Among the records that follow, set down only the lines from the one containing "[tab] (1280, 683)" to the one containing "CANADA (59, 1925)", both included, exactly.
*** MATERIAL FOR THE TASK Section Begins ***
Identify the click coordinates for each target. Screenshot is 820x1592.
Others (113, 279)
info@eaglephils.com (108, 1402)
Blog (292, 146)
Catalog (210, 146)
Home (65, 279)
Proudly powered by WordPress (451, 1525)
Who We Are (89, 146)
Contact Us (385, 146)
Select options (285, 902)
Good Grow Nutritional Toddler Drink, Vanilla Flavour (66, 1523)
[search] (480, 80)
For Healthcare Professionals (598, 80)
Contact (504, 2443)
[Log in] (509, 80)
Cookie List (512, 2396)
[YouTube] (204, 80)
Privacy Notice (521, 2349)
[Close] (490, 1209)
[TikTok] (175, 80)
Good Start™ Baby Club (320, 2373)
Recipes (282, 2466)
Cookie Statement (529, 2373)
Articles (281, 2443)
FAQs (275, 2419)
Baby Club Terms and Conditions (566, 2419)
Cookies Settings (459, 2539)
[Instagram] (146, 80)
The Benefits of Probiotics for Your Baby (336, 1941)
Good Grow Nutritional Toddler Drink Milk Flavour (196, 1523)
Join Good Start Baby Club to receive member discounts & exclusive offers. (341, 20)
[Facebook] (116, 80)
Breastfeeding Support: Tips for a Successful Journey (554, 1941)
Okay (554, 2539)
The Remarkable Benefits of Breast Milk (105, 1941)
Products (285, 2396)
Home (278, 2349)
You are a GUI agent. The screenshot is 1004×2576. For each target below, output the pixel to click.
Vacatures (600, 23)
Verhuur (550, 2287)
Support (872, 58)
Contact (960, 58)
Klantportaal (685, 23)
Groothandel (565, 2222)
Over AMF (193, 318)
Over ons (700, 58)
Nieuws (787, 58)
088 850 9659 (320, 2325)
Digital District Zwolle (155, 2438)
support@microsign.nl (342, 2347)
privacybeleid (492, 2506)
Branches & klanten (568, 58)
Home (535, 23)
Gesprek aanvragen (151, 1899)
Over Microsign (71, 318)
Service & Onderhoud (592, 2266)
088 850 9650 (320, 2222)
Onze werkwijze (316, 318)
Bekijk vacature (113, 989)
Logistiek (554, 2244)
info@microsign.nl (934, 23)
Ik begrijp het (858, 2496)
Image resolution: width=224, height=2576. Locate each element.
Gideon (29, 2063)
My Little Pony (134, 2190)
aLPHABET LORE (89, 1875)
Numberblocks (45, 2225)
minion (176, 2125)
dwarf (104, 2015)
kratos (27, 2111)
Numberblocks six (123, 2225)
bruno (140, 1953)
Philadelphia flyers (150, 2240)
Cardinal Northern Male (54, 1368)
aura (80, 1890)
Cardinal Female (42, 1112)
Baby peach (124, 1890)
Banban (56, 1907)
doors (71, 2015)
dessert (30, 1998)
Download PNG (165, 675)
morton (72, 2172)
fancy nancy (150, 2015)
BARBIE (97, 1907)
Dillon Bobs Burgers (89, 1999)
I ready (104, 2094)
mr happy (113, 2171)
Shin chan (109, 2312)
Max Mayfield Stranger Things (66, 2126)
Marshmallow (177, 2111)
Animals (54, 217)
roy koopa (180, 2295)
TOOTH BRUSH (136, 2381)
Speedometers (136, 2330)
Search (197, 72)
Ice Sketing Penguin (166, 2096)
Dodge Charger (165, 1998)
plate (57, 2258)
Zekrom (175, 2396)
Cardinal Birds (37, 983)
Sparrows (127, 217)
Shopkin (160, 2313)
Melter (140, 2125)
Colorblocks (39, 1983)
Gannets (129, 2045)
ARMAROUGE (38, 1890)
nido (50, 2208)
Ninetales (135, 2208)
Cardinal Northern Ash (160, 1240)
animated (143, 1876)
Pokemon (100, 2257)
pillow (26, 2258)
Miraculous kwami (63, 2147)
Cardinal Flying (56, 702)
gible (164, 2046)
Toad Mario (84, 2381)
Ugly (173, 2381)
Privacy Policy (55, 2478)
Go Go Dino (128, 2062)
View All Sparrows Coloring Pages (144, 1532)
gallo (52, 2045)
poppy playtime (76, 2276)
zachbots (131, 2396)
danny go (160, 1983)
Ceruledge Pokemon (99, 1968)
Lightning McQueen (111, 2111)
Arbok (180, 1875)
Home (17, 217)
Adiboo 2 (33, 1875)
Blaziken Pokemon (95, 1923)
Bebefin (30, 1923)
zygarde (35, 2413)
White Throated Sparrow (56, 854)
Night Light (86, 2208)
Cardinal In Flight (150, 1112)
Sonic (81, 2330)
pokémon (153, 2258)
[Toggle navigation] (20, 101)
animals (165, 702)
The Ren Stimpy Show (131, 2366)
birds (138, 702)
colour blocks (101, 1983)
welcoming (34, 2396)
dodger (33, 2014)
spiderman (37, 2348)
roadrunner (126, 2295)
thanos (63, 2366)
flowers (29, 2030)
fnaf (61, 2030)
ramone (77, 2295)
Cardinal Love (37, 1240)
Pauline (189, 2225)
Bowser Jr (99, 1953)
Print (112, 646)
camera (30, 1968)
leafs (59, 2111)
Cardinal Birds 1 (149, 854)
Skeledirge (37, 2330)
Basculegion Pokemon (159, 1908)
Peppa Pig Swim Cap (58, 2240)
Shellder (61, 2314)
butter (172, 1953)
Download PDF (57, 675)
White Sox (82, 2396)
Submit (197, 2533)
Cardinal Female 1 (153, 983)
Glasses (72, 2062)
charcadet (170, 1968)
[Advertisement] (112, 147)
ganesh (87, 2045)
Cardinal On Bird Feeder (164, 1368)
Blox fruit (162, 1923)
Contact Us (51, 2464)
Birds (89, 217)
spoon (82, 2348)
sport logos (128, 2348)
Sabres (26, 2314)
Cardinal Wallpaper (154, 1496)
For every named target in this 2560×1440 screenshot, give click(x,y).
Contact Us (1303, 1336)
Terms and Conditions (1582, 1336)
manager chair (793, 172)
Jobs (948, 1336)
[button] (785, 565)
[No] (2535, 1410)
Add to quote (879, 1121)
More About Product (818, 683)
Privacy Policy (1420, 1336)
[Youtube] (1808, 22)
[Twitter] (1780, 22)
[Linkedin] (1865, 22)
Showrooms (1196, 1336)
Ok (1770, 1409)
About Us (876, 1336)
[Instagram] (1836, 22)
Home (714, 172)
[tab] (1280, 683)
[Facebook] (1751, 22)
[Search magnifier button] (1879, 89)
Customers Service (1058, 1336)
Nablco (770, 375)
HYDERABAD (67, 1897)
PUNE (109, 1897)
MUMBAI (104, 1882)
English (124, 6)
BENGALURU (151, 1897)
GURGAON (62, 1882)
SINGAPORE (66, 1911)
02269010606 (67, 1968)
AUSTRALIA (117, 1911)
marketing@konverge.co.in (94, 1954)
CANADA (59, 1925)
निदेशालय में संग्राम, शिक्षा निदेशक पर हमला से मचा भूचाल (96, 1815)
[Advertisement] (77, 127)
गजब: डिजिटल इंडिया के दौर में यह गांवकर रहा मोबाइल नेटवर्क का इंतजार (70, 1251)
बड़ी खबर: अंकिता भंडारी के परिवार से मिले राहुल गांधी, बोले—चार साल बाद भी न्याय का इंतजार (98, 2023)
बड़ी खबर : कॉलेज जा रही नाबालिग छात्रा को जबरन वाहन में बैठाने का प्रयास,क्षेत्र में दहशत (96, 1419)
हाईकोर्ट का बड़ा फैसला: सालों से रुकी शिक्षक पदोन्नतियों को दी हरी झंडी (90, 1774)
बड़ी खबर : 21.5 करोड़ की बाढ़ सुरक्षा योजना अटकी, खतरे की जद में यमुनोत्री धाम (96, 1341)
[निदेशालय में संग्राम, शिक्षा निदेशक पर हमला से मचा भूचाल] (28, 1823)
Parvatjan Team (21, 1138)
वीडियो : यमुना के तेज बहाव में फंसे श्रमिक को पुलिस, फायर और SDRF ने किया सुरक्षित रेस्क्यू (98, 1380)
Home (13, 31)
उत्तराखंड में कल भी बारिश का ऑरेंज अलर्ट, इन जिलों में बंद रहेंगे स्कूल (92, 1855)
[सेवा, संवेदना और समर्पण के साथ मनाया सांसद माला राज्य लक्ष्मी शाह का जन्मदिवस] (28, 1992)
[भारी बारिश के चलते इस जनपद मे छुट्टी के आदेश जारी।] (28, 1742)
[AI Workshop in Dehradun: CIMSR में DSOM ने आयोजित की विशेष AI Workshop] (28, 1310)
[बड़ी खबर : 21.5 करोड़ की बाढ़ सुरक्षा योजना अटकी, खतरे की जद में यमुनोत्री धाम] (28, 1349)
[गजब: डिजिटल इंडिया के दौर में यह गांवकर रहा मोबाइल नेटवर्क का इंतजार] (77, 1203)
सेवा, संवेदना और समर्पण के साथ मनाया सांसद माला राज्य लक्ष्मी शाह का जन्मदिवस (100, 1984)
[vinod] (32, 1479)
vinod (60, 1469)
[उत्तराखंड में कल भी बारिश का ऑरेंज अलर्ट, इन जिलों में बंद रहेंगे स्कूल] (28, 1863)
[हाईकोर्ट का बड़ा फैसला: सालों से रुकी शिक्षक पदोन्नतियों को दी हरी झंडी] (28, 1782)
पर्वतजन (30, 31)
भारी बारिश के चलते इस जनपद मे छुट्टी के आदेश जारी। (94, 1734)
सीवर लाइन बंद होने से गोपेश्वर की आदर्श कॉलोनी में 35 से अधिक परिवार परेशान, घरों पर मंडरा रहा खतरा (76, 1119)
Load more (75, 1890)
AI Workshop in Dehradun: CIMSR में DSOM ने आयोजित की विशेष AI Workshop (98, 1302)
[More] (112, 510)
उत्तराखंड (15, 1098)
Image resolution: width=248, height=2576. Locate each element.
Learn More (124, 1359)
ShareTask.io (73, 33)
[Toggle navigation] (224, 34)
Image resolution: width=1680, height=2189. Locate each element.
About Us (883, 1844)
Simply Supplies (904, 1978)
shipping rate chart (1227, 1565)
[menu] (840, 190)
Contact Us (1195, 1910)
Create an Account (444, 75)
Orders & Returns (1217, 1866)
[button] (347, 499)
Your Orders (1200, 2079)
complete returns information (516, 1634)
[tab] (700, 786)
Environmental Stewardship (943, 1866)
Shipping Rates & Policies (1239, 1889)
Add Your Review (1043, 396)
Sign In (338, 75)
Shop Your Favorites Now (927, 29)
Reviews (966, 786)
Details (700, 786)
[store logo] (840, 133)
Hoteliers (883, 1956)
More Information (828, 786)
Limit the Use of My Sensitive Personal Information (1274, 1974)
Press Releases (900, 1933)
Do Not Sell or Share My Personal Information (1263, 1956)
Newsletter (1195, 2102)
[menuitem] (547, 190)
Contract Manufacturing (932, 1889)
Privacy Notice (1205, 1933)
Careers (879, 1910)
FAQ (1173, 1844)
*** MATERIAL FOR THE TASK Section Ends ***
▶ TASK SOLUTION
[tab] (1280, 683)
[Facebook] (1751, 22)
[Search magnifier button] (1879, 89)
Customers Service (1058, 1336)
Nablco (770, 375)
HYDERABAD (67, 1897)
PUNE (109, 1897)
MUMBAI (104, 1882)
English (124, 6)
BENGALURU (151, 1897)
GURGAON (62, 1882)
SINGAPORE (66, 1911)
02269010606 (67, 1968)
AUSTRALIA (117, 1911)
marketing@konverge.co.in (94, 1954)
CANADA (59, 1925)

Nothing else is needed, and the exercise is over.